Hier endet für uns allerdings die Unterstützung durch ediarum. Denn während ediarum auch für die Webseite weiterhin X-Technologien verwendet, verzichten wir vollständig darauf. Das liegt vor allem daran, dass diese nahezu ausschließlich in der geisteswissenschaftlichen Forschung genutzt werden, in der restlichen IT-Fachwelt aber eine Randerscheinung darstellen, weshalb wir auf gängigere Programmiersprachen setzen. Diese Vorgehensweise bietet den großen Vorteil, dass der Softwarekonzern SAP, der Partner bei der Entwicklung ist, das Projektteam bei Bedarf auch inhaltlich unterstützen kann.
Wie werden oder wurden diese Methoden entwickelt?
Das oben genannte Softwarepaket ediarum wird stetig von einem externen Programmierer und unserem projekteigenen Systementwickler angepasst und in vielen Bereichen weiterentwickelt. Dabei profitieren wir von den Erfahrungen aus unseren drei vorangegangenen DFG-Langfristvorhaben, insbesondere von der ‚Kritischen Online-Edition der Nuntiaturberichte von Eugenio Pacelli (1917-1929)‘, in der wir zum Beispiel eine dynamische Ansicht für mehrfach korrigierte Dokumente entwickelt haben, das sogenannte Layer-Modell. Am Ende des dynamischen Prozesses steht eine passgenau entwickelte Datenbank.
Welche Ergebnisse liegen bereits vor, welche erwarten Sie? Wie sähe dieselbe Forschungsarbeit ohne DH-Methoden aus?
In unserer Datenbank befinden sich nach knapp zwei Jahren Arbeit 3.209 transkribierte Dokumente. Wir können schon jetzt sagen, dass der Vatikan sowohl getauften als auch nicht-getauften Juden geholfen hat. Und dass der Vatikan – auch wenn der Papst sich selbst öffentlich nicht zum Holocaust äußerte – in mindestens 80 Prozent der Fälle auf die Anfrage hin in irgendeiner Weise tätig wurde.
Außerdem können wir auf Basis der bisher edierten Bittschreiben einige Aussagen über die Briefe und ihre Verfasserinnen und Verfasser treffen. So sind die meisten der Schreiben auf Italienisch, Deutsch und Französisch verfasst, doch auch Englisch, Latein, Polnisch, Portugiesisch, Rumänisch, Ungarisch und Hebräisch kommen vor. Wir können bereits auswerten, welche Religionszugehörigkeit die Menschen hatten, die sich an den Papst wandten, um anschließend etwa mögliche Unterschiede in der Behandlung von jüdisch-stämmigen Katholiken oder gläubigen Juden zu analysieren. Wir wissen bereits jetzt aus den Schreiben, dass die Lebenswelten der als jüdisch verfolgten Menschen bei weitem nicht so homogen waren, wie es in der Literatur den Anschein hat.
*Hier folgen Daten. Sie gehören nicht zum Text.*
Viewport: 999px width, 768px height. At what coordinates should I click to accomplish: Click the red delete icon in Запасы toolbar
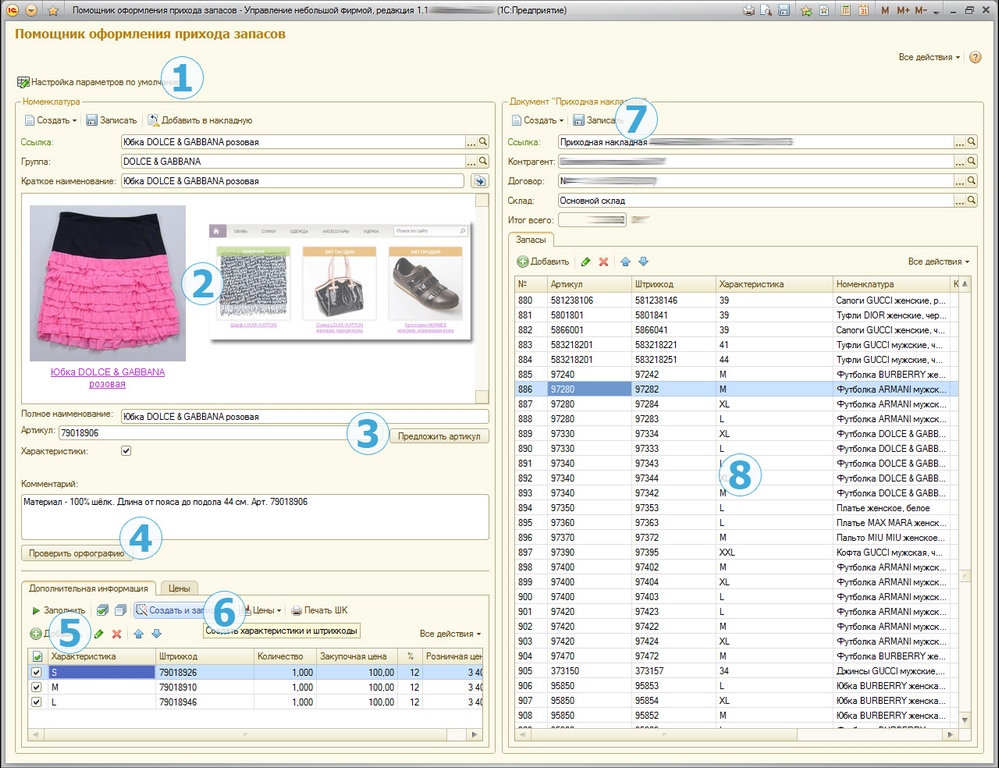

Diese Varianz weiter herauszuarbeiten, ist ein Ziel des Projekts. Außerdem zeichnen wir bereits die genannten Orte in den Schreiben aus und können so die Fluchtrouten der Menschen visualisieren. Und schon jetzt können wir die Familienverhältnisse der in den Schreiben genannten Personen in unserer internen WebApp darstellen. Das bedeutet: Ohne digitale Methoden und Hilfen wäre dieses Projekt so nicht durchführbar.
Worin liegt die heutige gesellschaftliche Relevanz dieser Forschungsarbeit, worin liegt diesbezüglich der Wert der DH-Methoden?
Die wissenschaftliche Rekonstruktion der Bittschreiben, die in existentiellen Ausnahmesituationen geschrieben wurden, drängt angesichts des neu erstarkenden Antisemitismus – gerade unter jungen Menschen – nach einer didaktischen Umsetzung und Aufarbeitung. Die Geschichten dieser Menschen der Forschung, den Nachfahren und der Öffentlichkeit zugänglich zu machen, ist ein elementares Ziel des Projekts. Einzelschicksale, unmittelbar geschildert in hochemotionalen Ego-Dokumenten, bieten dafür enormes Potenzial. Daher wird die historische Perspektive um einen kommunikationswissenschaftlich-didaktischen Zugang erweitert. Dieser analysiert, welches Potenzial ein auf Basis der Quellen und ihrer historischen Erschließung entwickeltes digitales Bildungsmaterial für Erinnerungsarbeit und Antisemitismusbekämpfung, für Identitätsfindung und Demokratieförderung hat. Auch hier kommen DH-Methoden zur Anwendung, etwa bei der Aufbereitung von Unterrichtssequenzen und der Einbeziehung von Social Media. Die DH-Methoden ermöglichen es uns überhaupt erst, einen so großen Quellenkorpus zu bearbeiten und schließlich digital zur Verfügung zu stellen. (exc/pie)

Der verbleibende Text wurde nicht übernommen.